But the two lists – deaths before the story opens and death during the story – weren’t specific enough. I needed to divide them up some more and sort them somehow. The “how” came when thinking back to my comps days and Carolyn Miller’s “Genre as Social Action.” Miller says we sort and define genres by what they do, so I started sorting King character deaths by the role they play in the narrative.
Let’s take a look at a plot diagram.
I took my list of deaths and sorted them according to the diagram. I already had “Who dies before the story starts?” but the in-story deaths got categorized along the rest of it. Usually they don’t happen in the exposition, where we learn about the characters’ “normal” life, but they can certainly be inciting events that lead to the rising action; or happen during the rising action; or at the climax of the book. The falling action and resolution usually don’t have death in them, but in each section I was able to sort the deaths into smaller categories of usage.

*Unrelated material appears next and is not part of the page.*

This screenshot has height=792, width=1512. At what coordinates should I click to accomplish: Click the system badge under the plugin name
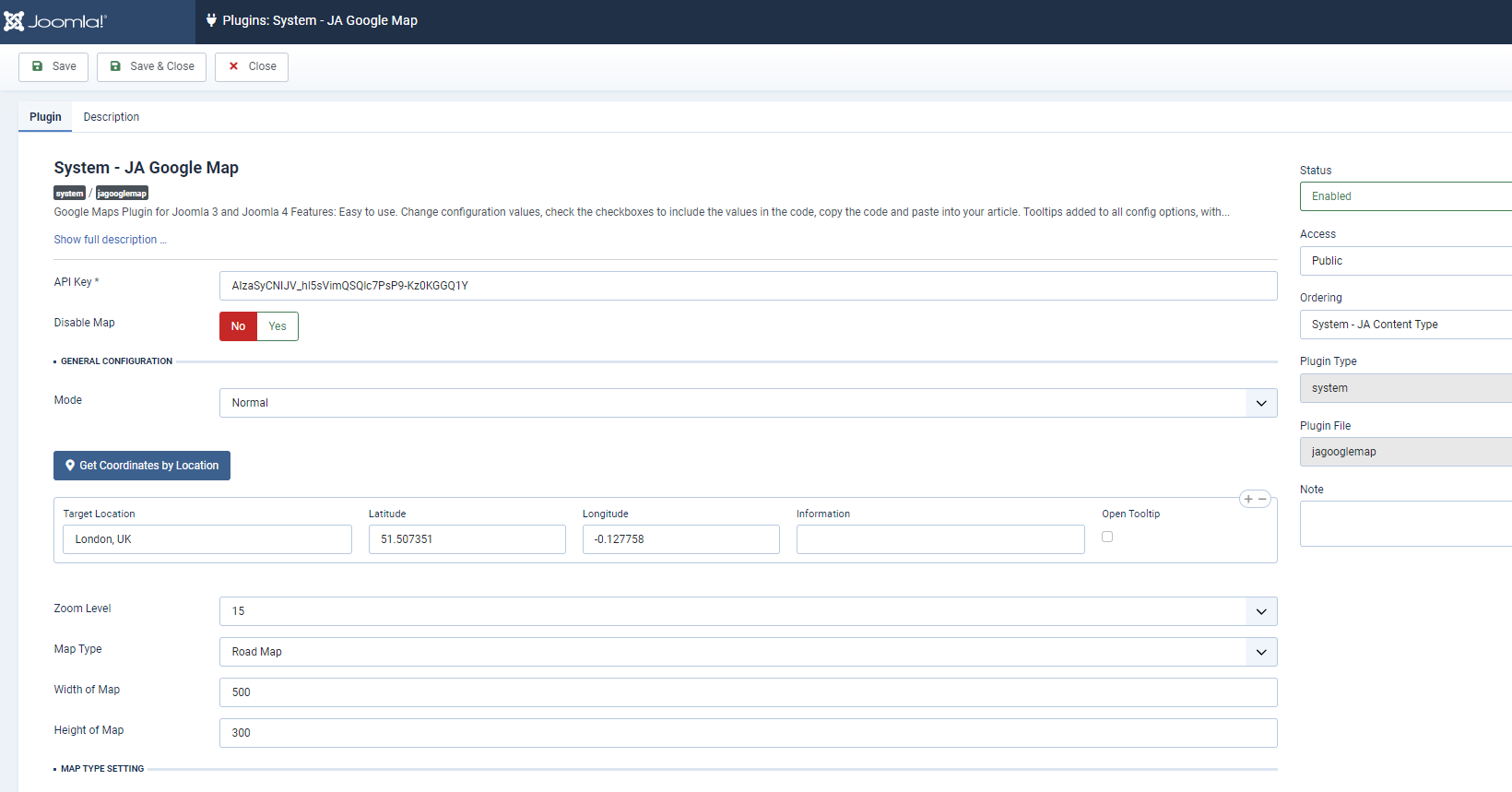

I ended up with nine reasons:
- to create the thread
- to perpetuate the monster
- to build suspense
- to narrow the focus
- to urge the characters on to action
- as revenge
- as the antagonist’s helper
- as heroic sacrifice, and
- to restore order
… which is still a lot of death, but I always find things more manageable after sorting things. (Eminent King scholar Tony Magistrale calls it “A cadaverous catalog,” which is just about my dad’s favorite phrase ever.) But, once things got sorted, I could start comparing and contrasting before making even smaller categories.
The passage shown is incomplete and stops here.